In his blog post, Archibong gave the example of cloud service providers, who also have access to Facebook's data. In this case, it doesn’t amount to a breach because of the contract between the two parties. A better example is the signing of a non-disclosure agreement with employees. When employees sign these types of contracts, they are obliged not to share company information with external parties. As an employee’s access to data can’t be considered a breach, the internalization through agreements with third parties also eliminates any breach of data protection. If a third party uses the data irrespective of the agreement, that party will be liable, not Facebook.
In loose terms, Facebook is using agreements to make its partners a part of its platform; a corporation is nothing but a set of multiple contracts between various individuals or firms. The point is Facebook might have a strong legal case despite all the data protection frenzy in the media.
What does this mean for investors?
The data protection pressure will continue to mount as Facebook remains in the spotlight. It is evident from hearings in the U.S. and the European Union that legislators will up the ante in terms of regulation. This, however, doesn’t constitute a threat to Facebook’s ongoing operations. The company may only have to revise its data sharing policies as well as revamp its disclosure and consent pop-ups, and that’s about the extent of it.

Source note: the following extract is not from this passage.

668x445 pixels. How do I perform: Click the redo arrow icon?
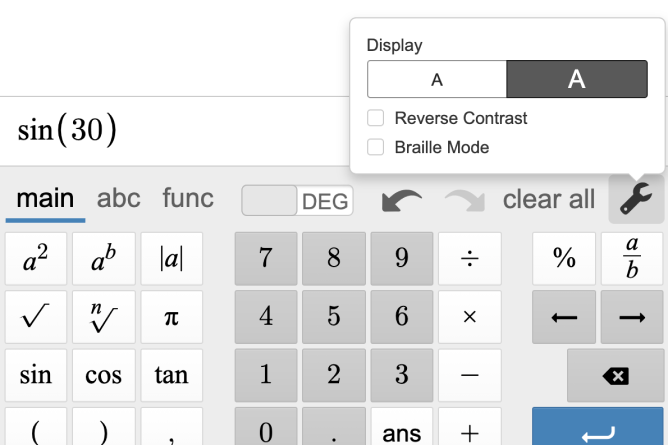click(462, 201)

Facebook has been using the data of its users for targeted ads for a long time. It will continue to make money by keeping the data internalized. The company doesn’t have to share data with third parties to actually make money from advertisements. The point is stringent regulation might lead to higher operating expenses, but it’s in no way a threat to Facebook’s long-term outlook.Â
Note that MKM Partners analyst Rob Sanderson thinks Facebook and Alphabet's Google (GOOG, Financial) (GOOGL, Financial) are more equipped to deal with the general data protection regulations than others. He argues that Facebook and Google are less dependent on third-party data for revenue. In short, Facebook’s revenue is shielded from regulation to a certain extent; regulation might only affect operating expenses.
Bottom line
The recent data breach news will be a short-lived excitement as Facebook’s legal standing seems to be strong. But this won’t stop regulators from slapping additional regulations on Facebook. Operating expenses might go up as a result of compliance issues. Revenue, however, won’t be affected amid its minimal exposure to revenue from sharing data. Regarding investment, the question investors should be asking is valuation, not the business model.
Disclosure: I have no positions in any stocks mentioned and have no plans to initiate any positions within the next 72 hours.